Development of the Cargill salt ponds presents Redwood City with its largest potential influx of residents since the 1960s — and a fight that is just beginning to heat up. (Examiner file photo)

One of the most heated Bay Area land-use battles of the century is shaping up as different interests take sides in a plan to partly develop and partly restore a 1,436-acre salt harvesting site in Redwood City.

Diversified international company Cargill sold most of its Peninsula salt ponds in 2003 for $100 million to government agencies that plan to restore the shoreline habitats to create a sweeping federal wildlife reserve.

But Cargill held onto a site adjacent to the Port of Redwood City, which it values at $200 million, and it has spent several years preparing development plans for the land under a partnership with Arizona-based developer DMB Associates.

The land has been used for commercial salt harvesting since 1901.

The development plans currently include as many as five schools, 63 acres of sports fields, 759 acres of restored habitat, and neighborhood parks and sports fields, 1 million square feet of commercial space and 8,000 to 12,000 new homes.

The 25,000 residents who could eventually call the former salt ponds home would swell Redwood City’s population by one-third.

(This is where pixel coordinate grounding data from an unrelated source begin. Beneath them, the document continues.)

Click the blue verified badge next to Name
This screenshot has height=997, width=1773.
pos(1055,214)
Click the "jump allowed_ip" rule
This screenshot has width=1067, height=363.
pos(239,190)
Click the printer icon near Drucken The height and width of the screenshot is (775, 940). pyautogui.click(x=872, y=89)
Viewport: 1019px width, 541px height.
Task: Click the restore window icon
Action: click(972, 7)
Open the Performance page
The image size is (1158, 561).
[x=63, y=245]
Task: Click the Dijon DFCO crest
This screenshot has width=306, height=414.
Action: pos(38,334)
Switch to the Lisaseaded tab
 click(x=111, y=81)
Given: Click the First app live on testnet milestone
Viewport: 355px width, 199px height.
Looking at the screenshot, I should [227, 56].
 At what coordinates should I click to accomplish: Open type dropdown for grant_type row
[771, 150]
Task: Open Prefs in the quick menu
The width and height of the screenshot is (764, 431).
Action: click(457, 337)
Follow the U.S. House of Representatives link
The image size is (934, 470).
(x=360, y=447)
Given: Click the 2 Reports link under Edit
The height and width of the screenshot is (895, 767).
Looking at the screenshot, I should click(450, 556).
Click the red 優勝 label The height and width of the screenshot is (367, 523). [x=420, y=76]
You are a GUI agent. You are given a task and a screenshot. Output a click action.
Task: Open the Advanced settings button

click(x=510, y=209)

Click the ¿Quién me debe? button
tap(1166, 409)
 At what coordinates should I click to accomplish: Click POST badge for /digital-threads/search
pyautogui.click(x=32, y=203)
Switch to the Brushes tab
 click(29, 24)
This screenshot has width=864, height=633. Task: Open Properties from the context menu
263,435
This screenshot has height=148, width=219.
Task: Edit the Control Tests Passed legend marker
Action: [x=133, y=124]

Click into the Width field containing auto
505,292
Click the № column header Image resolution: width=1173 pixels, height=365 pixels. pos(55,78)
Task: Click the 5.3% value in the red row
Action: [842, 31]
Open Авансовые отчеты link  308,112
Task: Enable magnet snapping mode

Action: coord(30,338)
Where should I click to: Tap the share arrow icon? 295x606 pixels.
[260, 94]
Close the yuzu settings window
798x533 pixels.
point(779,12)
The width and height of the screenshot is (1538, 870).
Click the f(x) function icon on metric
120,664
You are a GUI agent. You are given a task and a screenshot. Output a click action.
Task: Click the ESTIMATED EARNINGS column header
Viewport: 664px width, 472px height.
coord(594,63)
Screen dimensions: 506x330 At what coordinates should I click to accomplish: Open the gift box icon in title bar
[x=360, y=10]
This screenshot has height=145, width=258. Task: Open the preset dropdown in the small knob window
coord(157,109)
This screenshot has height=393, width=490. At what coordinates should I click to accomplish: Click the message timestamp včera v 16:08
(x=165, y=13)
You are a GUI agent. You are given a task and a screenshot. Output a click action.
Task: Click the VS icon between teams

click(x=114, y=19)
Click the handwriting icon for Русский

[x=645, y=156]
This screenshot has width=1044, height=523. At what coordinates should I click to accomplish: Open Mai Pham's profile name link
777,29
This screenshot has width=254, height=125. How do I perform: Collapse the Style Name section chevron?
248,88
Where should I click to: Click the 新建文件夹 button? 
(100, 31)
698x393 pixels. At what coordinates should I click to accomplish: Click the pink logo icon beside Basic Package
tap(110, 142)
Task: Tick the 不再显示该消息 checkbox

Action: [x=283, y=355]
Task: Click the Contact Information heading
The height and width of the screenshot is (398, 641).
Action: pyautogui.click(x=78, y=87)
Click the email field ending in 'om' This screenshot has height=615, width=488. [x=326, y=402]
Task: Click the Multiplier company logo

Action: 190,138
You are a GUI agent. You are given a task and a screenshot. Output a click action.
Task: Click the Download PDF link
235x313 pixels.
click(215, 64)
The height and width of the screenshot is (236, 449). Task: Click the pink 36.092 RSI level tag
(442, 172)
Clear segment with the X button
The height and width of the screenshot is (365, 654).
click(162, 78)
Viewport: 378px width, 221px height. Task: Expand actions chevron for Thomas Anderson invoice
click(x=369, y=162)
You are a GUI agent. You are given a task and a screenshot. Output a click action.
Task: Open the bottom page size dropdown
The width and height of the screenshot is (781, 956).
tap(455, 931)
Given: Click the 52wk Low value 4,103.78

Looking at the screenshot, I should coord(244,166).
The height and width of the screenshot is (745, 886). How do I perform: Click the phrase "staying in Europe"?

The only comparable development project in the city’s history is the construction of the swanky Redwood Shores community on 1,500 acres beginning in the 1960s.

The Association of Bay Area Governments has found that the Peninsula suffers from an imbalance of jobs and housing that forces many of its workers to commute to work.

DMB Associates Vice President John Bruno said some housing within the development — called the 50/50 Balanced Plan — will be affordable for working-class families.

“We’ve made a commitment that 15 percent of all the housing stock will be BMR [below market rate] housing as defined by county of San Mateo for low and very low income residents,” Bruno said.

The salt pond development plans call for a transit link, such as a trolley, between the homes and downtown Redwood City.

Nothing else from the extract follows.